There are a few papers in the scientific literature describing solutions to automate some of the steps involved in the UO monitoring process. At the end of the 1980s several automatic urine meters based on ultrasound sensors were proposed [26, 27]. The low accuracy of this type of sensor makes it unsuitable to measure minute-by-minute UO. These products were discontinued and they are not marketed today. Laser sensors have been proposed for use in the measure of the amount of liquid contained in a recipient with more accuracy than ultrasound sensors. However, their use is rather cumbersome because when a laser beam hits a liquid surface most of the beam power is transmitted. Float devices equipped with mirrors have been proposed to address this problem [28], but the final cost of the sensor makes it prohibitive for a device (the urine container) that must be disposable.
Hersch et al. developed a device capable of measuring urine output every minute using a photoelectric cell that counts drops of urine [9]. Solutions for this problem have also been proposed using high precision scales [29]. These solutions still require an hourly visit to the patient's bed to activate a valve to release the urine that it is collected in some container. In [30] a device capable of emptying itself automatically was presented; it used reed switches to measure UO. However, this solution has a number of drawbacks that prevent it from being taken to the clinical routine [20], and it cannot provide minute-by-minute measures. A device based on capacitive sensors to provide minute-by-minute measures of urine output was proposed in [20]. Compared with this device, the one introduced in this paper has the advantage of requiring a single capacitive sensor, thereby reducing the manufacturing cost, and of automatically emptying the container that collects the urine, avoiding the hourly bedside visit.
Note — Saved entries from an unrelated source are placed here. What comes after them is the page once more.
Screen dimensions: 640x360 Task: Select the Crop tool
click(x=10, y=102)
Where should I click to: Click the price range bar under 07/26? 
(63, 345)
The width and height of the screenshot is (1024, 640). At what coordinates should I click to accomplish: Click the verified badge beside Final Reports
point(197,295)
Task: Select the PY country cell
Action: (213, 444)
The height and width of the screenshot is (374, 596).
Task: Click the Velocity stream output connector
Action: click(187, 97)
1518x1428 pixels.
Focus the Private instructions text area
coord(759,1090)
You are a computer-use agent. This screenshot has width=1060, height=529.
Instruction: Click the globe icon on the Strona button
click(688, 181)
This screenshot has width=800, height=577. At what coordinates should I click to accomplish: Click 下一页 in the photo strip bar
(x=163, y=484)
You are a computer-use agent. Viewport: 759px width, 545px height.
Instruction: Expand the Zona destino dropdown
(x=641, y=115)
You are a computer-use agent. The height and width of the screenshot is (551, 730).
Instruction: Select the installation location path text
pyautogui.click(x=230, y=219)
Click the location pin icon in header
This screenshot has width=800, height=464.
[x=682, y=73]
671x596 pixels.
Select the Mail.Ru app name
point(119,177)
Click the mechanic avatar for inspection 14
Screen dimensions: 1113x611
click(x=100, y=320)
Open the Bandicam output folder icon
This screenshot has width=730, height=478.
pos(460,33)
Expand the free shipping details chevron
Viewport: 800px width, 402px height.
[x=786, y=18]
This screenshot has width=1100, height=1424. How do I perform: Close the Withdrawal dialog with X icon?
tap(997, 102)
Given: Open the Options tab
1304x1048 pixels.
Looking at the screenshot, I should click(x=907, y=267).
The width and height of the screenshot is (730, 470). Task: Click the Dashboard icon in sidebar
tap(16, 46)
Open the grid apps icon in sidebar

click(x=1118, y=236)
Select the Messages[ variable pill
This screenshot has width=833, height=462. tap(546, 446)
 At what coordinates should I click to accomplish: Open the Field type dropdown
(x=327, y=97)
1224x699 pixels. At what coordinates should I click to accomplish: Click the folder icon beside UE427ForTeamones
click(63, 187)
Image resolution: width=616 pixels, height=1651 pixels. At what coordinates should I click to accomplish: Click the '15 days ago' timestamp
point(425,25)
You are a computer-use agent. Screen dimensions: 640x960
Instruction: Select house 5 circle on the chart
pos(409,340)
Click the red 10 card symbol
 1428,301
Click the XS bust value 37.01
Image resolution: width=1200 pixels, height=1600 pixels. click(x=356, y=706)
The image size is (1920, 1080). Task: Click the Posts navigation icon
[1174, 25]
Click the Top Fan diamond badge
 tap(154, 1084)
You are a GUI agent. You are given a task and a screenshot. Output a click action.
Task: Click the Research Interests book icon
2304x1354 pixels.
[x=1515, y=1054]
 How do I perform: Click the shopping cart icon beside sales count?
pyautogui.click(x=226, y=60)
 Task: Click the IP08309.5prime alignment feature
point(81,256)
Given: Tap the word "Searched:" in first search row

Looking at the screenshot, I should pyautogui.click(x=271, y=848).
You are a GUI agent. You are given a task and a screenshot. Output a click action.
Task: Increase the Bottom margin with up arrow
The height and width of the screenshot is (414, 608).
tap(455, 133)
A disadvantage of the device presented in this paper when compared with the manual urine meters currently used in critical care units is its use of metals and magnets. Manual urine meters can be made entirely of plastic and therefore are MRI compatible. Our device should be disconnected from the patient before performing an MRI.
4. Conclusion
We have designed and built a device capable of automatically monitoring the UO of critical care patients. This device automates all tasks related to the monitoring of UO, with the exception of emptying the plastic bag that collects the urine. Currently this parameter is measured and monitored manually by nursing staff, which requires at least one supervisory visit to the patient's bedside every hour. We estimate that this device could save up to 7 hours of nursing staff work per day per 10 patients. Furthermore, with this device more frequent urine production measures can be taken (up to one per minute). In the literature there is evidence that indicates that more frequent UO measurement can impact clinical decision making and improve patient outcomes [15–18] and hence the interest of the device presented in this paper.
Acknowledgments
This work was supported by the Spanish MEC and the European FEDER under Grant TIN2009-14372-C03-03.
Conflict of Interests
None of the authors of this paper has received any money or any grants, owns shares, or has some other kinds of financial conflict of interests with the commercial entities mentioned in this paper.